Hillmann urges us to think web as a platform and think of web standards in creating application profiles. She talked about the semantic web community’s work and the Singapore Framework for DC Application Profiles model. According to this framework, a Dublin Core Application Profile is packet of documentation which consists functional requirements, domain model, Description Set Profile (DSP), usage guidelines (optional) and encoding syntax guidelines (optional). This model shows “how the components of a Dublin Core Application Profile relate to ‘domain standards’ — models and specifications in broader use by communities — and to the W3C standard Resource Description Framework (RDF), the default foundation for machine-processable semantics in our time.” “Description Set Profiles are based on the DCMI Abstract Model (DCAM) inasmuch they specify how the entities of the DCAM are used in a specific set of metadata. In this sense, the DCAM constitutes a broadly recognized model of the structural components of metadata records. The DCAM, in turn, is grounded in RDF.” “Description Set Profiles typically use properties and classes defined in standard Metadata Vocabularies such as the DCMI Metadata Terms. Metadata Vocabularies, in turn, are expressed on the basis of the RDF Vocabulary Description Language (also known as RDF Schema, or RDFS).” (See http://dublincore.org/documents/singapore-framework/)

Hillmann gave us some examples such as SWAP (The Scholarly Works Application Profile), a modified FRBR model. This model’s entity and relationship labels are based on FRBR model but have been modified to make them more intuitive to eprints, such as “ScholarlyWork” “isFundedBy” “Agent” and “ScholarlyWork” “isExpressedAs” “Expression”.

She addressed the importance of data modeling in making application profiles, and at the same time, we are not modelers (We are librarians but shouldn’t feel daunted by xml and RDF stuff). She talked about quality assessment, open tools and templates, conformance measurement and profile maintenance. She indicated that it is vital to create the application profile in light of the semantic web standard and the RDF development.
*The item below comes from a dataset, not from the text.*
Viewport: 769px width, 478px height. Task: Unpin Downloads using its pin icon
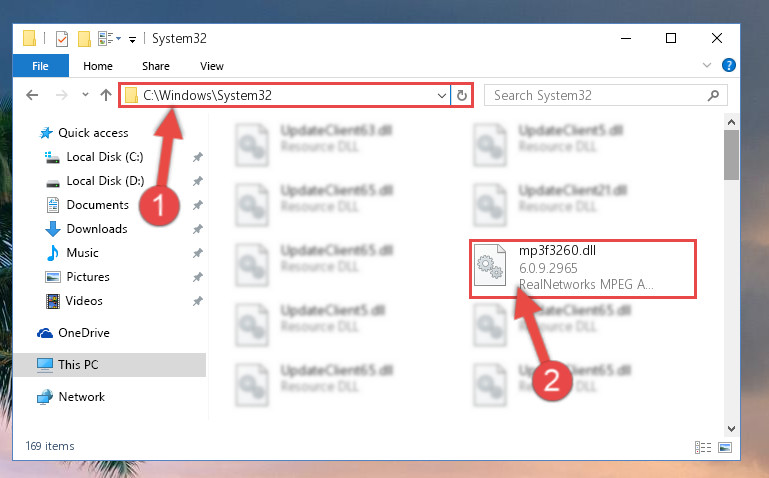[198, 229]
* Some issues raised and questions answered from the Q&A session after the presentations:
– DC Conference on Metadata, Sept. 22-26, 2008
(solely on metadata, good for social networking)
“It’ll change your life…” (Diane Hillmann) 🙂

– Maintenance of Application Profiles
Eric Childress from OCLC asked whether the application profiles presented were being maintained. The answer from all three presenters was “no.” Jennifer is no longer in MU, Arwen commented that registered application profiles cannot be revised. Diane replied that Aps can be available in different versions and the conformance can be made to different versions. She commented later, “this is a really important reason to try and move APs ‘up the stack’ to the community or domain level, instead of just at the project level.”

– What to Document?
Aps are declarations of functional requirements (for/and) a domain. We don’t need to document general stuff. For example, for documentation of the education profile, the education component is much more important such as audience and media (Diane).
Arwen added that to document those required content, those derived from standards and usage guidelines.

– The Singapore framework will solicit for comments soon.

– Machine Validation against Application Profiles
Louise Ratliff from UCLA asked whether there are some effort going on in terms of validation implementations on behalf of the standards community in the same way as OCLC validates our marc records (not the same words, but similar idea here). Diane answered that it is still in its infancy (conceptual stage now).

– Terminology services
It is not suggested to develop vocabulary inside an application profile, Diane said, there are some vocabulary registry (such as metadataregistry.org) which can provide terminology services.